> [Stated exercise a]: Please edit the rows from the line with "Image resolution: width=1920, height=1080." up to and including the line with "Kontakt (61, 324)" by replacing "Locate each element" with "Find each element". Return those lines with everything else unchanged.
-- Start of Document segment --
Below is a snap shot of a small e-commerce businesses analytics. Admittedly the customers website did cater largely for 35+'s, however, this is a pattern that we see time and time again across a wide spectrum of websites.
What you can see from the chart is homepage page views prior to adding a home button and after the button had been added.
What the chart shows is that the addition of the home page button increases the amount of page views that the homepage gets. Page views then equalise and remain constant after that change. Why is this significant?
Customers who get lost on a website routinely return to the homepage to begin their search again. Customers who landed on or entered via specific product pages regularly have the home page as part of their customer journey. The home button not being included in its correct location (top left and first on the main navigation) prevented customers from undertaking this common journey - potentially causing friction. Once the button was added page views to the homepage over doubled. The number of pages viewed across the whole site increased by 10% after the homepage button was added and session duration also increased. Overall user metrics improved, this had a positive impact on SEO and conversion rate.
"Reduce friction and you will see a positive improvement in your user metrics."
If your website has no homepage button, add one and monitor your analytics. We know that you'll see a similar pattern.
But.. Do I really need a home button on my website?
Still not convinced? Here's our top 7 reasons why you should not follow trends and make sure that your website (particularly the desktop and tablet versions) have a homepage button.
Seven reasons why you should have a homepage button!
-- End of Document segment --
-- Start of Dataset content --
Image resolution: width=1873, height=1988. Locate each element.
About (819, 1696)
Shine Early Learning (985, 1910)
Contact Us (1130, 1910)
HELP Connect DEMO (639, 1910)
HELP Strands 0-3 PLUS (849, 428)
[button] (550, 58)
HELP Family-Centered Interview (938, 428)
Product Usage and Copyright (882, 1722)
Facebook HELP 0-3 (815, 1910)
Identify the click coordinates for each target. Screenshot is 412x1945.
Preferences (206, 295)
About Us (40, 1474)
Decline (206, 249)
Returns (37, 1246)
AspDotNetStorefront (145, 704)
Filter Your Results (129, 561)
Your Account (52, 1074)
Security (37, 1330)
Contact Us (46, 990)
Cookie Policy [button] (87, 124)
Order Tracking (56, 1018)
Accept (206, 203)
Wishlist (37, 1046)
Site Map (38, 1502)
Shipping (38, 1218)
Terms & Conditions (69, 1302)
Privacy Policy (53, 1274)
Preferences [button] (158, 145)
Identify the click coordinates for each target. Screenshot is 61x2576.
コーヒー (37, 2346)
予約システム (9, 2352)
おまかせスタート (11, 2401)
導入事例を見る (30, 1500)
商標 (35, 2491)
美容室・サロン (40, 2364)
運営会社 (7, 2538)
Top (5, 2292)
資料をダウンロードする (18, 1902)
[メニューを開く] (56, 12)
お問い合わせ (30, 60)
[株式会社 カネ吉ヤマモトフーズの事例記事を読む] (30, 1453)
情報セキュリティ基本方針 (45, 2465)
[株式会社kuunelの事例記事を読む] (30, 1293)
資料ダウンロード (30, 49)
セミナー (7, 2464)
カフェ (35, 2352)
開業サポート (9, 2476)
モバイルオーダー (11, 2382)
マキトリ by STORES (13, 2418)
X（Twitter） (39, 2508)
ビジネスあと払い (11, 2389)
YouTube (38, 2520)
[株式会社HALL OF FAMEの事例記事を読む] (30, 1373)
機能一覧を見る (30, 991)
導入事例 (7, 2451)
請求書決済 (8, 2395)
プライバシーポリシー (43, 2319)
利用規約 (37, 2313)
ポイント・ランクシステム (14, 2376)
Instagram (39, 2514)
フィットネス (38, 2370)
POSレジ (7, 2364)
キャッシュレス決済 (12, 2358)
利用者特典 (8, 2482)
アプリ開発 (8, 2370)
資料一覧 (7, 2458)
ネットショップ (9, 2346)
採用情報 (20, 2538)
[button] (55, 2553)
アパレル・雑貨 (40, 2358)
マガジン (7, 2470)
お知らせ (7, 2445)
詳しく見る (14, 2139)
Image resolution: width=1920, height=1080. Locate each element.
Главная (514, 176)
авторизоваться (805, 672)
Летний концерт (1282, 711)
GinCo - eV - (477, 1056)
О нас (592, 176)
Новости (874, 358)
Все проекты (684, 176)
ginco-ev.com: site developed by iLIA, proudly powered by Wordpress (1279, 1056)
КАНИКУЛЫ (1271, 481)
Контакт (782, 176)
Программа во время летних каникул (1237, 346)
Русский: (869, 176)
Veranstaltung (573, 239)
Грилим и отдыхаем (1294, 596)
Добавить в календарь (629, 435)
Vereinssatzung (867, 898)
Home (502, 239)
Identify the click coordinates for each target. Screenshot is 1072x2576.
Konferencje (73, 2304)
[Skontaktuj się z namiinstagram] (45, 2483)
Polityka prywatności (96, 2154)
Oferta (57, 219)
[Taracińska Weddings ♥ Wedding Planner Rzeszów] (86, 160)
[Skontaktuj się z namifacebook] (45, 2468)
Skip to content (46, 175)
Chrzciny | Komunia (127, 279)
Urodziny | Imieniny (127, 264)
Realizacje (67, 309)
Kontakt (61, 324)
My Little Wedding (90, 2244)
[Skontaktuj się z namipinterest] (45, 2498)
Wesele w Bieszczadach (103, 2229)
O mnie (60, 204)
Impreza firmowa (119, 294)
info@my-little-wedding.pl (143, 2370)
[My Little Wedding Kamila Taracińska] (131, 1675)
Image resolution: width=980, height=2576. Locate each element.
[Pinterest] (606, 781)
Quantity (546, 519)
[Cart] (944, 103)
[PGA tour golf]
-- End of Dataset content --
> [Stated exercise b]: According to the homepage button article, how much did the number of pages viewed across the whole site increase after the button was added?

> [Problem solution a]:
Image resolution: width=1920, height=1080. Find each element.
Главная (514, 176)
авторизоваться (805, 672)
Летний концерт (1282, 711)
GinCo - eV - (477, 1056)
О нас (592, 176)
Новости (874, 358)
Все проекты (684, 176)
ginco-ev.com: site developed by iLIA, proudly powered by Wordpress (1279, 1056)
КАНИКУЛЫ (1271, 481)
Контакт (782, 176)
Программа во время летних каникул (1237, 346)
Русский: (869, 176)
Veranstaltung (573, 239)
Грилим и отдыхаем (1294, 596)
Добавить в календарь (629, 435)
Vereinssatzung (867, 898)
Home (502, 239)
Identify the click coordinates for each target. Screenshot is 1072x2576.
Konferencje (73, 2304)
[Skontaktuj się z namiinstagram] (45, 2483)
Polityka prywatności (96, 2154)
Oferta (57, 219)
[Taracińska Weddings ♥ Wedding Planner Rzeszów] (86, 160)
[Skontaktuj się z namifacebook] (45, 2468)
Skip to content (46, 175)
Chrzciny | Komunia (127, 279)
Urodziny | Imieniny (127, 264)
Realizacje (67, 309)
Kontakt (61, 324)

> [Problem solution b]: It increased by 10%.